Text section ::
One such incident occurred on Sunday night, when two men and a woman who came out of a club in Umoja I estate approached a taxi driver and asked him to drop them in Umoja II, about three kilometers away.

“It was 2am and I was parked outside a bar, where I usually park to wait for customers.  It had been a busy night because people were watching the World Cup final so I was prepared for good returns when three people approached me,” Erick Mwiti, 28 who has been a taxi driver for two years said.

“The woman appeared drunk, and since they asked to be dropped a short distance away, I did not have reason to doubt them, they did not even bargain over the Sh300 I was charging them,” he said.

One man occupied the front passenger seat while the woman and another man sat at the back.

“A short distance away, as we approached Umoja II, the man seated behind me pointed a pistol on my neck and ordered me to stop, I obliged and the other one took control of the vehicle and I was bundled to the back seat where I sat between the man and woman,” Mr Mwiti told Capital News in an interview.

Still recovering from the shock of the ordeal, Mr Mwiti recalled how he was frisked and robbed of his mobile phone and some Sh5,000 before a syringe was pulled out and injected on the left side of the neck.

Available data ::
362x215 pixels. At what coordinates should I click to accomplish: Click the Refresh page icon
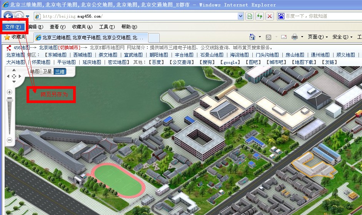tap(260, 16)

List of tasks ::
A) In the account of the taxi robbery, what fare was Erick Mwiti charging the three passengers?
B) Carry on the account of the taxi robbery from its last sentence.

Solved problems ::
A) Sh300

B)
“It was painful, but I could not scream because they threatened to shoot me. I could hear the vehicle moving so fast and they were talking both in Kiswahili and Kikuyu.  I heard them say that I should be dead asleep within few minutes,” he told us.

A couple of minutes later, the gangsters checked on him and realised he was still awake, thanks to miraa which he had been chewing the entire day.

“I heard one of them say I should be given another jab so that I could sleep immediately, so I pretended that I was dead asleep, that is when one of them checked on me and suggested I be dropped off in Kayole,” he said.

But in the end, they ended up dumping him at Njiru, after tying his legs and hands before they took off with his vehicle, a white Toyota saloon.

Nights guards at a nearby site, helped untie him and offered him a mobile phone which he used to contact a relative and the owner of the vehicle.

The man was later treated at a clinic in Umoja and is still recovering from injuries he sustained during the struggle as the gangsters injected him.

It is the owner of the vehicle who contacted Tracer recovery and rescue, a tracking company based in Nairobi which asked him to make a formal report at the Buru Buru police station to enable them commence the search.

“We asked him to report the incident formally because that is the procedure, we then located the vehicle on Mombasa road and it was moving at a very high speed,” David Sang, Operations Director for Tracer said.

Highway Patrol police officers at Salama on the Nairobi-Mombasa highway were then issued with details of the stolen car.

“Our officers at Salama spotted the vehicle and coordinated with their counterparts who had been dispatched from Nairobi,” the head of the traffic unit Munga Nyale said.

A police officer who was involved in the operation said the car stopped at Sultan Hamud for re-fueling before they proceeded with the journey but again stopped at Emali where the occupants parked it and entered a restaurant.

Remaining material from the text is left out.